The military considers this as an initial investigation and disclosed that the 35-year-old Palestinian from a village near Hebron tried to run over an officer with a Bobcat tractor reportedly.

The assailant then turned around and tried to attack near Israeli civilians, the military told.

It declared that the soldier opened fire, killing the assailant. No Israeli troops were harmed yet.

From the time when 2015, Palestinians have killed over 50 Israelis, two visiting Americans and a British tourist in stabbings, shootings, and car-ramming attacks.

Around, 260 Palestinians were killed by Israeli forces in that time. Israel says most of the attackers were in the forces. in recent months, due to The attacks have petered off, because the Palestinian focus has shifted toward mass protests at the Gaza border.

The Palestinians protested, on Friday, for the 10th week in a row. The military said some hurled grenades and pipe bombs at troops behind the border fence. Some 40 Palestinians were wounded and Najjar was one person who has been killed.

The Khan Younis hospital said Najjar had a gunshot wound in her chest.

The military said its troops operated “in accordance with standard operating procedures” which is the investigating matter of the incident.

Throughout the weeks-long campaign, Israel insists that, its troops have fired only at instigators and that Hamas has been cynically using the demonstrations which are only for to cover the carryout attacks.

But military officials have acknowledged shooting some people by mistake because of the overcrowded and the smoky conditions of the protests.

On Saturday, the military told that it thwarted a Palestinian attempt to damage the security fence nearby Gaza and a collection of militants briefly entered and come in Israel before fleeing back into Gaza when Israeli troops opened fire.

Palestinians and human rights groups have accused Israeli forces of using excessive force, and of killing unarmed Palestinians who were not the threat both in the West Bank and Gaza.

Najjar’s body was wrapped in a Palestinian flag because of the funeral procession began from the hospital and passed near her home in Khuzaa, a village near the Khan Younis which is very close to the border and has served as one of 5 protest encampments across Gaza in recent weeks.

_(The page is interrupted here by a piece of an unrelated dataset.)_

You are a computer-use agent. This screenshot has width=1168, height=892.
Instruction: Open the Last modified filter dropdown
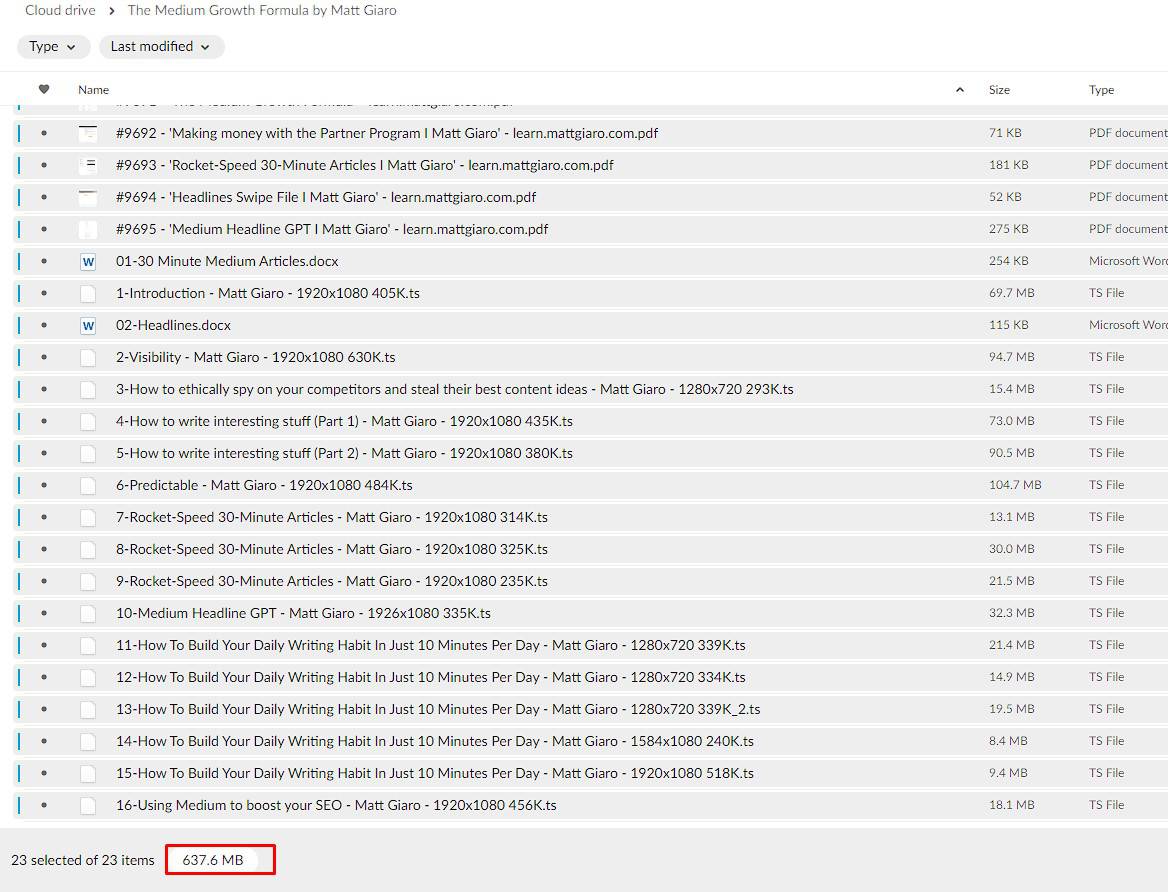[x=161, y=47]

Najjar was the eldest of six siblings.

“I want the world to hear my voice … what’s my daughter’s fault?” asked her mother Sabreen, dressed in black and seated on a mattress in her living room. “She will leave a large emptiness at home.”

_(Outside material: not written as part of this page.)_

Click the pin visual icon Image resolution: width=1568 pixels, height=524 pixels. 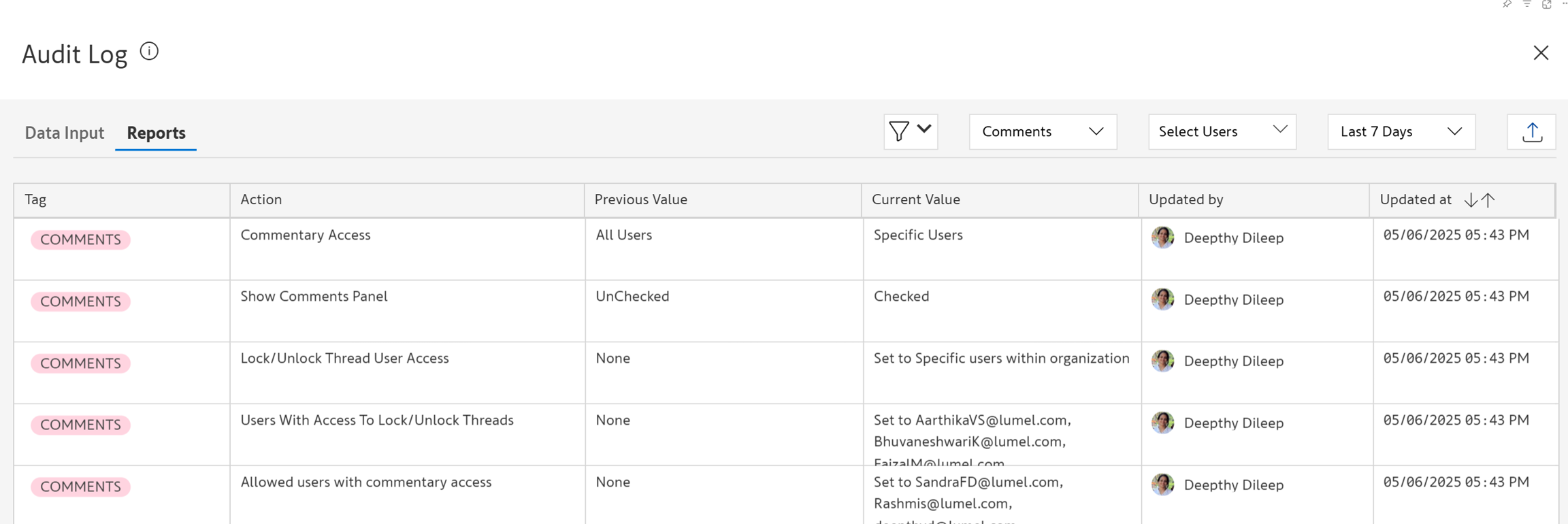coord(1507,4)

On 14th May, when the protests peaked over the opening of the U.S. embassy in Jerusalem, Wessal Sheikh Khalil, a 14-year-old girl, was the first female protesters who were shot dead. She was among more than 60 people who on very same that day, in the deadliest war between Hamas and Israel ended in 2014.

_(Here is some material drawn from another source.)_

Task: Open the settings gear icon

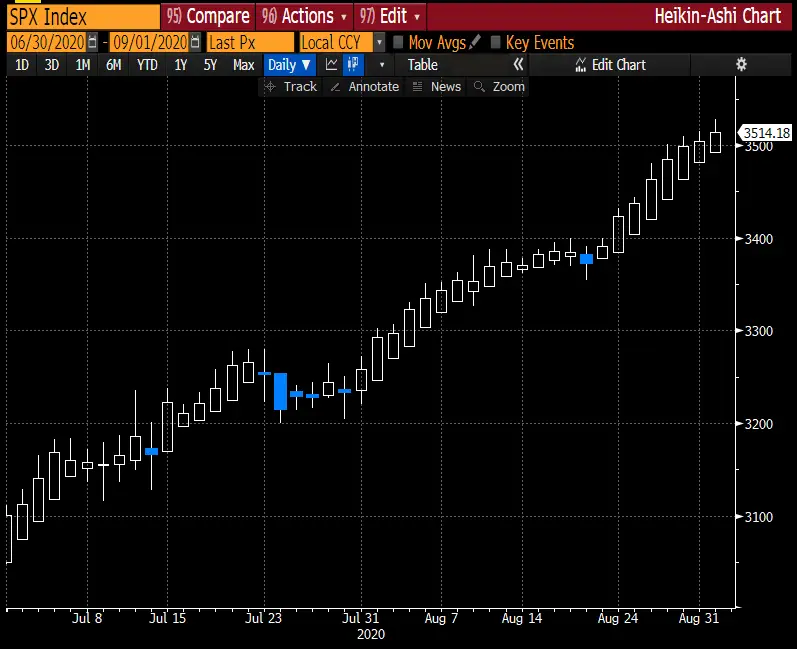Action: (x=741, y=65)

The Gaza protests are being organized by the territory’s militant Hamas leadership and were set to have a drawing attention to the decade-long Israeli-Egyptian blockade on the territory.

This blockade, meant to weaken Hamas, was the reason of the widespread economic hardship in Gaza. The protesters are also demanding the “right of return” for Palestinian refugees from the 1948 war and their dynasty.

A colleague of Najjar, Fares al-Kidra, said they were approaching the fence to relinquish a wounded man and, because they were leaving, three gunshots were heard and Najjar fell to the ground.

A Gaza-based rights group, Al-Mezan, said Najjar was 100 meters from the fence and wearing a clearly marked paramedic’s vest when the open fire was done on her.

Social media videos, and one captured by Associated Press footage display that Najjar and a cohort of medics walking toward the fence and raising their hands in order to reach towards the injured man lying on the ground. Najjar was seen in a dark blue headscarf and a white coat with the logo of the Palestinian Medical Relief Society, where she works as a volunteered.

A volunteering ambulance worker, Izzat Shatat, 23, said he and Najjar were set to declare their engagement at the end of the holy month of Ramzan. On Friday, He said he was worried and asked her not to go to the border area, but she refused and she said she will help those victims.

“She helped all people. She has never refused to help. She was the first to run toward anybody when he is shot,” he said with his teary eyes.